AUSZUG:
==*==
Ina Praetorius geht sogar noch einen Schritt weiter: »Nicht nur die Kapitalbesitzer werden durch die geltende Praxis legitimiert, den Lohnabhängigen ihr Eigentum wegzunehmen. Die gesamte Geldwirtschaft ruht vielmehr auf einem Sockel unbezahlter Leistungen, etwa in Privathaushalten, in so genannter ehrenamtlicher Tätigkeit, in der bäuerlichen Landwirtschaft und so weiter, die systematisch unsichtbar gemacht werden,« so die Ethikerin. »Schon in der Bibel wird der Tanz ums Geld kritisiert, das sich von einem schlichten Tauschmittel schnell zu einem Symbol potenter Männlichkeit entwickelt hat. In diesem Kontext bedeutet dann der Satz ‚Du sollst nicht stehlen’: Du sollst nicht Geld und Eigentum in die Mitte deiner Aufmerksamkeit rücken, sondern das gedeihliche Zusammenleben aller Menschen. Und das heißt: Du sollst dafür sorgen, dass Menschen, die wesentliche Dinge für das gute Zusammenleben tun, nicht ihrer Lebensgrundlage beraubt werden, sondern ein würdiges Leben führen können.«

Folgt man hingegen dem Wortlaut des deutschen Strafgesetzes, dann fällt ungerechtes Wirtschaften nicht unter den Tatbestand des Diebstahls. Denn dort heißt es ganz formal: »Wer eine fremde, bewegliche Sache in der Absicht, sie sich rechtswidrig zuzueignen, wegnimmt, wird wegen Diebstahl bestraft.« Das Strafrecht und mit ihm die landübliche Auffassung vom Stehlen interessiert sich weder für die Frage der Gerechtigkeit, noch für die Nöte des Diebes oder dafür, woher der Eigentümer sein Eigentum eigentlich hat.
==*==
SCHRIFTLICHE AUFGABE A: Gib einen Abschnitt aus dem Auszug wortgetreu wieder. Setze bei den Worten „Folgt man hingegen“ ein und höre nach „Eigentum eigentlich hat.“ auf.
SCHRIFTLICHE AUFGABE B:
Stimmen die folgenden Aussagen mit dem Auszug überein? Antworte jeweils mit Ja oder Nein und zitiere die entscheidenden Worte wörtlich.
(i) Laut Ina Praetorius ruht die Geldwirtschaft auf unbezahlten Leistungen, etwa in Privathaushalten.
(ii) Nach dem Wortlaut des deutschen Strafgesetzes fällt ungerechtes Wirtschaften unter den Tatbestand des Diebstahls.
(iii) Das Strafrecht interessiert sich für die Nöte des Diebes.

DATENABSCHNITT:
==*==
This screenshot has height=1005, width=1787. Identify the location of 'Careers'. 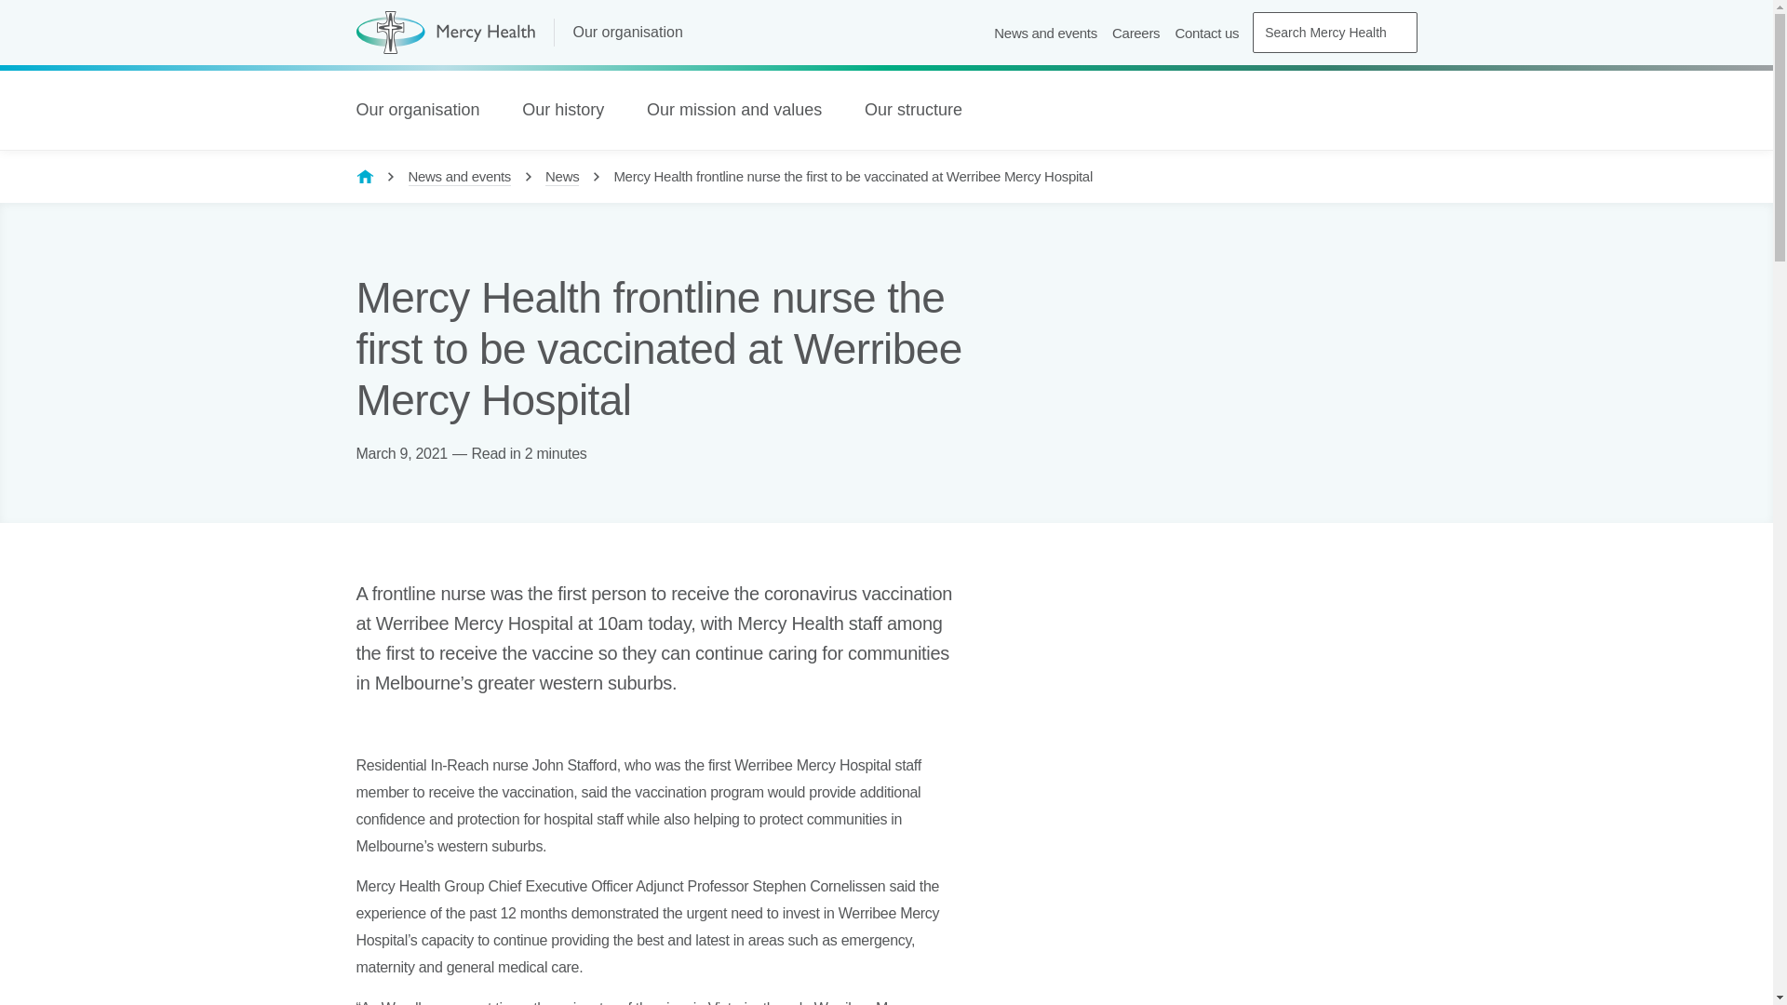
(1134, 32).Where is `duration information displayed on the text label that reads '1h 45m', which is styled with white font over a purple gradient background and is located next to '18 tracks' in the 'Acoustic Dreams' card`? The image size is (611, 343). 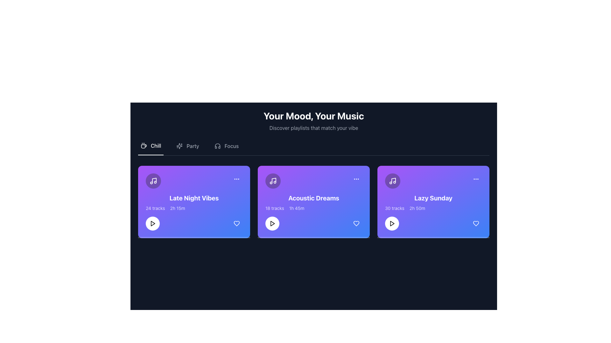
==*==
ENDERGEBNIS A:
Folgt man hingegen dem Wortlaut des deutschen Strafgesetzes, dann fällt ungerechtes Wirtschaften nicht unter den Tatbestand des Diebstahls. Denn dort heißt es ganz formal: »Wer eine fremde, bewegliche Sache in der Absicht, sie sich rechtswidrig zuzueignen, wegnimmt, wird wegen Diebstahl bestraft.« Das Strafrecht und mit ihm die landübliche Auffassung vom Stehlen interessiert sich weder für die Frage der Gerechtigkeit, noch für die Nöte des Diebes oder dafür, woher der Eigentümer sein Eigentum eigentlich hat.

ENDERGEBNIS B:
(i) Ja: „Die gesamte Geldwirtschaft ruht vielmehr auf einem Sockel unbezahlter Leistungen, etwa in Privathaushalten“
(ii) Nein: „dann fällt ungerechtes Wirtschaften nicht unter den Tatbestand des Diebstahls“
(iii) Nein: „interessiert sich weder für die Frage der Gerechtigkeit, noch für die Nöte des Diebes“